• DIRECTIVES:
1. Set down verbatim the portion of the Khlong Chak Phra article that begins at the words "Neighbouring sub-districts are" and stops after the words "in its district.".
2. Resume the article on Khlong Chak Phra that appears below, continuing after its last sentence.
[start SELECTED EXTRACT]
Khlong Chak Phra (, ) is one of the six khwaengs (sub-districts) of Taling Chan District in Bangkok's Thonburi side.  It is the location of the district office.

Geography
It is named after Khlong Chak Phra, that currents through right side of the area and also a borderline with other districts. Geography of Khlong Chak Phra is long and thin, giving it a curve-like shape and the easternmost of the district, with a total area of 1.251 km2 (0.483 mi2). Most of the area consisting of lowlands along the waterways, therefore often flooding regularly.

Neighbouring sub-districts are (from the north clockwise): Taling Chan in its district, Arun Amarin, Bang Khun Non and Bang Khun Si of Bangkok Noi District, Khuha Sawan of Phasi Charoen District, Bang Phrom, Bang Ramat, and Chimphli in its district.

Transportation
The area is served by the Bang Ramat Railway Halt of the State Railway of Thailand (SRT), whose Southern Line passes beside Taling Chan Floating Market and Taling Chan District Office.

Local legend
Khlong Chak Phra has a legend about a ghost of a pregnant woman similar to Mae Nak Phra Khanong, named "Phi Yai Wan" (ผียายหวาน, "ghost of Mrs. Wan"). Like well-known a Mae Nak Phra Khanong who died while still pregnant, it is said that her spirit haunt people, including tuk-tuk or taxi drivers at night in many different ways, such as hail a cab, but then suddenly vanished mysteriously or hanging upside down from the tree. Believed that her story is true about the 1970–71. It is said that she was a local woman shot and killed because of jealousy by her husband on the railway side near the Taling Chan Junction and Wat Taling Chan. At present, there is still an old wooden boat preserved at Wat Champa in Bang Ramat, believed to be the boat of Yai Wan.
[end SELECTED EXTRACT]
[start MATERIAL PROVIDED]
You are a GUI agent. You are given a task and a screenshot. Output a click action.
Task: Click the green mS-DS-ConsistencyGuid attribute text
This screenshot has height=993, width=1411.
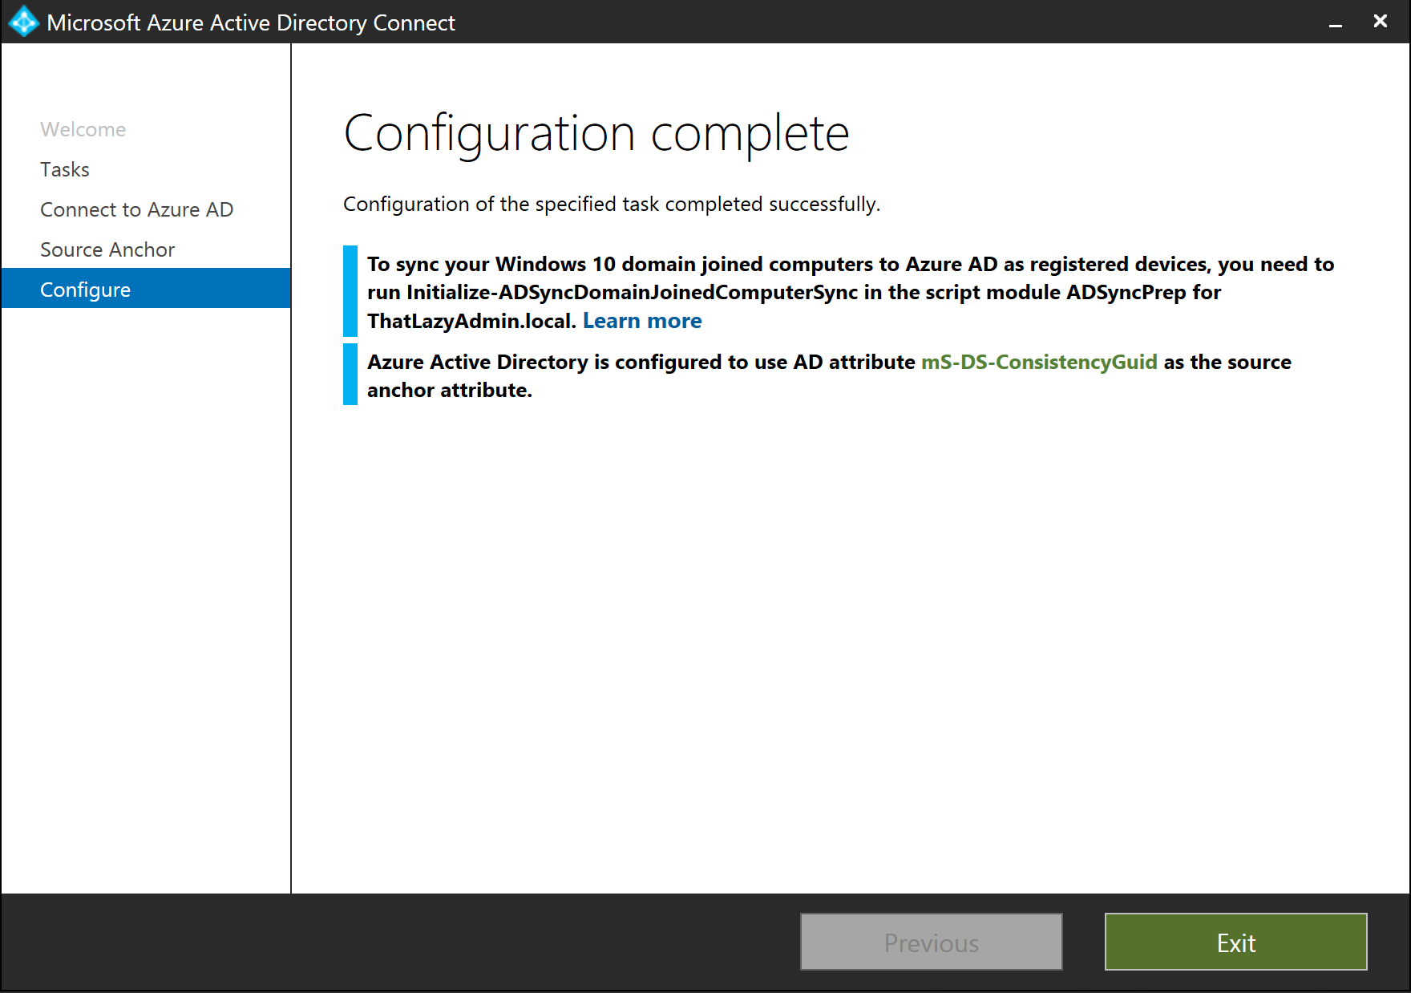point(1038,362)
[end MATERIAL PROVIDED]
• ANSWERS TO THE EXERCISE:
1.
Neighbouring sub-districts are (from the north clockwise): Taling Chan in its district, Arun Amarin, Bang Khun Non and Bang Khun Si of Bangkok Noi District, Khuha Sawan of Phasi Charoen District, Bang Phrom, Bang Ramat, and Chimphli in its district.

2.
According to the confirmation of a man who experienced this event directly, he said it happened in 1975. A deceased woman named "Daeng Wan" (แดงหวาน), she was the person he regarded as sister-in-law. She died from being shot by her husband because of the misconception that she was a pestered fishing cat in the daybreak, and she died unknowingly. The boat is believed to belong to Yai Wan, it was actually his own boat that he dedicated to Wat Champa because it's a haunted boat. Every night nowadays, Daeng Wan's spirit still rows in a khlong beside Wat Champa.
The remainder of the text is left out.